For every line in the data below, check for the word "computer", then state how many lines have it. Answer with the number only.

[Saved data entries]
================
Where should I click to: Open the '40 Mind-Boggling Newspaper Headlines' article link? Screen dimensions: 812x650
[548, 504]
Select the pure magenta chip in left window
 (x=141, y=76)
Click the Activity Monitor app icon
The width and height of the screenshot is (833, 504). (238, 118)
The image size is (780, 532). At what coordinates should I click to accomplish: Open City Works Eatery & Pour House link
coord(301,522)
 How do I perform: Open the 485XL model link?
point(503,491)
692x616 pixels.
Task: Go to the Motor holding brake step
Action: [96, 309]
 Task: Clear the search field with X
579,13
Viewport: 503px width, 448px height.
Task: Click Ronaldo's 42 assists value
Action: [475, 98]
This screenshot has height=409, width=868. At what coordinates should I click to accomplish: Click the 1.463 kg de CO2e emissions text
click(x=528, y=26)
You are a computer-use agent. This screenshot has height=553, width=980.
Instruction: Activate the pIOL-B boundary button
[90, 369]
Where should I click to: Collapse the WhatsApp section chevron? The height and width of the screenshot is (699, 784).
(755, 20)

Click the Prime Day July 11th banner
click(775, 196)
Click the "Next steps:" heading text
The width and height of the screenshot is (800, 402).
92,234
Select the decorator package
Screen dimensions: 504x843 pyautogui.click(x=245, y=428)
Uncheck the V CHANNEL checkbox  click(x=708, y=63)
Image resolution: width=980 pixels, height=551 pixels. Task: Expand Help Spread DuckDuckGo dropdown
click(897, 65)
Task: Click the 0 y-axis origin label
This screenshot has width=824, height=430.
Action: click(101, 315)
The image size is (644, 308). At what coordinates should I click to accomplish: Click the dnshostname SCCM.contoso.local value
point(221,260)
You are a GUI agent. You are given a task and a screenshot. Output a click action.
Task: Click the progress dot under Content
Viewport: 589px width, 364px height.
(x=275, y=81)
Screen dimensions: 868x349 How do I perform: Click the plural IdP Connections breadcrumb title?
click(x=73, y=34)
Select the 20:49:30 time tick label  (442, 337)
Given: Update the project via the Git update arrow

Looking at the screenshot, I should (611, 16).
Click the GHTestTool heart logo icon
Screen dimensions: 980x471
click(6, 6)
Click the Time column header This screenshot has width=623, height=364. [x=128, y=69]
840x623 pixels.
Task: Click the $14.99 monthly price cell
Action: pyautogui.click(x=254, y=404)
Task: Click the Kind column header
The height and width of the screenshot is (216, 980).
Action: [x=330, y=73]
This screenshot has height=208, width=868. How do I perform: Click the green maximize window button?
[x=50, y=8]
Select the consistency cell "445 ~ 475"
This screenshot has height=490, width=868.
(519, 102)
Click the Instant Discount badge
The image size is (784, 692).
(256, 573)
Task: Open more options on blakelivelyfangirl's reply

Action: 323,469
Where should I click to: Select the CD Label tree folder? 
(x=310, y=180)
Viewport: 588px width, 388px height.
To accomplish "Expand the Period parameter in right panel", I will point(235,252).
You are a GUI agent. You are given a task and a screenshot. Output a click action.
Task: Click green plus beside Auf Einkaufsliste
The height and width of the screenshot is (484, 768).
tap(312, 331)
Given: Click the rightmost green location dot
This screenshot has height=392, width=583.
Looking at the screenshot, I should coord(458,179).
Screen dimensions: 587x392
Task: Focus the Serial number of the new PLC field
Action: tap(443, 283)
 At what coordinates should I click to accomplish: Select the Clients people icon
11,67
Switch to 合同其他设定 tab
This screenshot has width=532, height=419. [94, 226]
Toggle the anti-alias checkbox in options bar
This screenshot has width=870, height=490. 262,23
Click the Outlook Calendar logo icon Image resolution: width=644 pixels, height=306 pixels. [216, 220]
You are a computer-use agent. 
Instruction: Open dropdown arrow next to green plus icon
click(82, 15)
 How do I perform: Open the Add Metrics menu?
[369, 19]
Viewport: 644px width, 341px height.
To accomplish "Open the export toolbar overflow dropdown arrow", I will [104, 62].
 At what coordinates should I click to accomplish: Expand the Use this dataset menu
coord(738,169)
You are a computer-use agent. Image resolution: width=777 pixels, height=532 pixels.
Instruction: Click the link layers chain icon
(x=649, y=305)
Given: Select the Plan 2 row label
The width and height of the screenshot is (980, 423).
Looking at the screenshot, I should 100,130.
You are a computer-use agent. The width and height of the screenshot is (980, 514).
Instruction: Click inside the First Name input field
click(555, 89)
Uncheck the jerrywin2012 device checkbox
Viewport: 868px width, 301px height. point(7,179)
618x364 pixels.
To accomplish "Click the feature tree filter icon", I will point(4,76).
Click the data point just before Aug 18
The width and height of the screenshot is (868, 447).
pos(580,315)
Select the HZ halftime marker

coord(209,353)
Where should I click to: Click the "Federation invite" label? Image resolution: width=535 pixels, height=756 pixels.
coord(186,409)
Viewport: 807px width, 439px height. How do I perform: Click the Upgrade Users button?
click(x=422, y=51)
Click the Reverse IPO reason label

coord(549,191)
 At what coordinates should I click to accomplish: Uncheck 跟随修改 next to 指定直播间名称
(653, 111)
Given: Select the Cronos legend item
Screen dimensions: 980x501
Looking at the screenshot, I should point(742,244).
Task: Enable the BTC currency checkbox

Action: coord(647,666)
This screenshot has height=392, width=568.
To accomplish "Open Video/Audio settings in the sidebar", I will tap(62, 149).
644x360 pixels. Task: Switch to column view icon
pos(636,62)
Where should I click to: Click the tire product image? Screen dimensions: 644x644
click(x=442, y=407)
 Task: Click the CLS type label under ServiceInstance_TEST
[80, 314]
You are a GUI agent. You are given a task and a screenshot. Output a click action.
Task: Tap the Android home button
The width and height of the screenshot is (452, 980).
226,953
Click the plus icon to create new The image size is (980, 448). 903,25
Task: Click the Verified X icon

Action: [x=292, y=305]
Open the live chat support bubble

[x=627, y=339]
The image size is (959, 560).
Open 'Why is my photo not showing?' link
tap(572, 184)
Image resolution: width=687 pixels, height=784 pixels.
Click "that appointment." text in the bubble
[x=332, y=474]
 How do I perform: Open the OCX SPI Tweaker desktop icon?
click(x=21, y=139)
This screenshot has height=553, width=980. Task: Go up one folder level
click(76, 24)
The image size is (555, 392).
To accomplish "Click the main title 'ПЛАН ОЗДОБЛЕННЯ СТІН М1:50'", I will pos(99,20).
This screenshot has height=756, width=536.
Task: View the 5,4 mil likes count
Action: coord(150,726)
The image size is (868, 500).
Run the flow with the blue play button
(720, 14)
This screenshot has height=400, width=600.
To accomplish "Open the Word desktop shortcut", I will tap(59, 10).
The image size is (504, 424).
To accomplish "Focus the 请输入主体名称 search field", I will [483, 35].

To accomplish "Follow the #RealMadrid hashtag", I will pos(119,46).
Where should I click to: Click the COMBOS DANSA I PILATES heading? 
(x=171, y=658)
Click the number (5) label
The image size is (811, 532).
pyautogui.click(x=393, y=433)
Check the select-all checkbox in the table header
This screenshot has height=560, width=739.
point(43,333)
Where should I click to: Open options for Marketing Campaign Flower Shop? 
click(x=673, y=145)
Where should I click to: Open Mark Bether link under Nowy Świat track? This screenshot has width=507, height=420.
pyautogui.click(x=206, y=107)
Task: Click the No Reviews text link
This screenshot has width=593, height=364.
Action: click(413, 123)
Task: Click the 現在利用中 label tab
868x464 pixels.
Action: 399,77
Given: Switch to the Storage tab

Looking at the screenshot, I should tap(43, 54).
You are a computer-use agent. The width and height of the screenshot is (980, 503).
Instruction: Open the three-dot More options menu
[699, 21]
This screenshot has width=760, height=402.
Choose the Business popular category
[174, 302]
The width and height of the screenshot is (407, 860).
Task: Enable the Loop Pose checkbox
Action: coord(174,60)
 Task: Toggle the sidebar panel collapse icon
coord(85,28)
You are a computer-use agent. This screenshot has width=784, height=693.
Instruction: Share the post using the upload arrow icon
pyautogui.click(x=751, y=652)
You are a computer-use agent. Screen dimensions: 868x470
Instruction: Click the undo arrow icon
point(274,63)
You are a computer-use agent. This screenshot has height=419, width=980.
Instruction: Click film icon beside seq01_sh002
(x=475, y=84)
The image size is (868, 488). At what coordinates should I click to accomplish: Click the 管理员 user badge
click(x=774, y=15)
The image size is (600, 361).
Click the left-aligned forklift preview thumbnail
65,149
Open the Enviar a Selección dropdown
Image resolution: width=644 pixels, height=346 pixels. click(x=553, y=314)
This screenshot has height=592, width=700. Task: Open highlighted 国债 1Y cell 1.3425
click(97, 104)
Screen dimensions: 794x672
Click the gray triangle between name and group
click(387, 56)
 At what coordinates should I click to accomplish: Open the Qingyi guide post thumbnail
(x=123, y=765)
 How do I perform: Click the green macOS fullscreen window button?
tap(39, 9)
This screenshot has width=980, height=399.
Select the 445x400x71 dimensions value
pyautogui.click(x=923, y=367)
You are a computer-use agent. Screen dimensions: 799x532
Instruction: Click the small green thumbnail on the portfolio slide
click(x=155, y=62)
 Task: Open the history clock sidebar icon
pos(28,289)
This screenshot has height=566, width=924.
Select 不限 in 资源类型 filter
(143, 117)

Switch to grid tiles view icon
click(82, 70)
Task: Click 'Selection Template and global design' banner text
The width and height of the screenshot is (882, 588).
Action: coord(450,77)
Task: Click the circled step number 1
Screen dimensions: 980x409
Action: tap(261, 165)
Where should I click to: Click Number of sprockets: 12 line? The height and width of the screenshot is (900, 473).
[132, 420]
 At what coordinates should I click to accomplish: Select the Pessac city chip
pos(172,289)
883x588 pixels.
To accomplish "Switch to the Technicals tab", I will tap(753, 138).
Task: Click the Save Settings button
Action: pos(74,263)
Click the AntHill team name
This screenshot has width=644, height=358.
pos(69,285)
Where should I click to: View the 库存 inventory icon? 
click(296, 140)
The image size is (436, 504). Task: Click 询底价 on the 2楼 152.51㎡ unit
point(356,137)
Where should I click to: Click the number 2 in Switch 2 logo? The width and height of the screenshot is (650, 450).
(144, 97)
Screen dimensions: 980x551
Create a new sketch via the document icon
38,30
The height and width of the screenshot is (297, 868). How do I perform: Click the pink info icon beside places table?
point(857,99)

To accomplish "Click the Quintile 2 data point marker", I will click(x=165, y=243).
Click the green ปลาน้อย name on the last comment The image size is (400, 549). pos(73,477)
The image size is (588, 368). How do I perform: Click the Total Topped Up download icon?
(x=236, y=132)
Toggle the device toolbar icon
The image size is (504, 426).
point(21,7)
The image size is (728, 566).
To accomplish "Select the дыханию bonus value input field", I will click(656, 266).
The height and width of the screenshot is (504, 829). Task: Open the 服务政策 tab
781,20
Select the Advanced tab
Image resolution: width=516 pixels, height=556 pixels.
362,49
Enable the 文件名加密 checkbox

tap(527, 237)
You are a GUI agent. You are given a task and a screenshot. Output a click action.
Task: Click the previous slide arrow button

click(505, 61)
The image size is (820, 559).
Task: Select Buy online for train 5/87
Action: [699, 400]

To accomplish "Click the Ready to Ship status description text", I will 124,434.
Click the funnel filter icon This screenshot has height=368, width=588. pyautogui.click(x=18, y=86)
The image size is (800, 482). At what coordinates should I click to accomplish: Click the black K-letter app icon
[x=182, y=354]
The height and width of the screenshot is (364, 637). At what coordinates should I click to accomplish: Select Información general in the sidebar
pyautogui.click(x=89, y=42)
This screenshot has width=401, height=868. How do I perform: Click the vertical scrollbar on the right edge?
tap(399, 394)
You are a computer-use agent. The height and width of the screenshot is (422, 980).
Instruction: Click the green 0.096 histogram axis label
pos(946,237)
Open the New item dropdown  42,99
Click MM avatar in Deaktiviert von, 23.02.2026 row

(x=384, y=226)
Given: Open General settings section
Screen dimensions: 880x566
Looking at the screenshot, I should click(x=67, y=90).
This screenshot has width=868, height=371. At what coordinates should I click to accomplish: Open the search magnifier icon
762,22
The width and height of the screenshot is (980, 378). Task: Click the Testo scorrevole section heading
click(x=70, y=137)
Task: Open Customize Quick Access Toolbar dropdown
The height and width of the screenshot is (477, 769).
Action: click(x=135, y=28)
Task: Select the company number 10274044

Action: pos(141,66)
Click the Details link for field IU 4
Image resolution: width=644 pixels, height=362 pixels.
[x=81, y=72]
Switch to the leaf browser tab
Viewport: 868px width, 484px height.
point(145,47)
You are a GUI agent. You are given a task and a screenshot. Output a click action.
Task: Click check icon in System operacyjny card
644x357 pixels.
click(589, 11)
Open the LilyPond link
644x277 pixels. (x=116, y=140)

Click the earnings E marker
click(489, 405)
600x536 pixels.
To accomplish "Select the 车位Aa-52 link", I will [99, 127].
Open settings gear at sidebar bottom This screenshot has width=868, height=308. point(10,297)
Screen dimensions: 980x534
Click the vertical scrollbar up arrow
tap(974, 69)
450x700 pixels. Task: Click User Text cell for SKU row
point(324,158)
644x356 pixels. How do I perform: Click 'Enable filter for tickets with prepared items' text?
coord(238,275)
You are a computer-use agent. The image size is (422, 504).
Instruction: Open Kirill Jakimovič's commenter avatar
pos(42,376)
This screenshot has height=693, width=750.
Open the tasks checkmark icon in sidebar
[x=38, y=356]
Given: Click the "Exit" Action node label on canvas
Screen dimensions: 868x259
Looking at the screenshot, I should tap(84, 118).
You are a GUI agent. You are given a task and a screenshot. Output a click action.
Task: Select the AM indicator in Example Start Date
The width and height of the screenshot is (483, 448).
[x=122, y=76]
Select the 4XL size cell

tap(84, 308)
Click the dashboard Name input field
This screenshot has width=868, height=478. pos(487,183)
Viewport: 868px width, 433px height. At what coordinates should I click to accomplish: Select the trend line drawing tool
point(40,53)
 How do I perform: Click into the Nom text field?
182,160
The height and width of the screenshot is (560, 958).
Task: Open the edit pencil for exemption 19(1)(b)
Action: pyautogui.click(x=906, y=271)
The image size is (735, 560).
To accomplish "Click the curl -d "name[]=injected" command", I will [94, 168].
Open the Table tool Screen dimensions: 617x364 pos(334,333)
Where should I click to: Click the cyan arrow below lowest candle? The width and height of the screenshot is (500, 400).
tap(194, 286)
================
> _Result_
11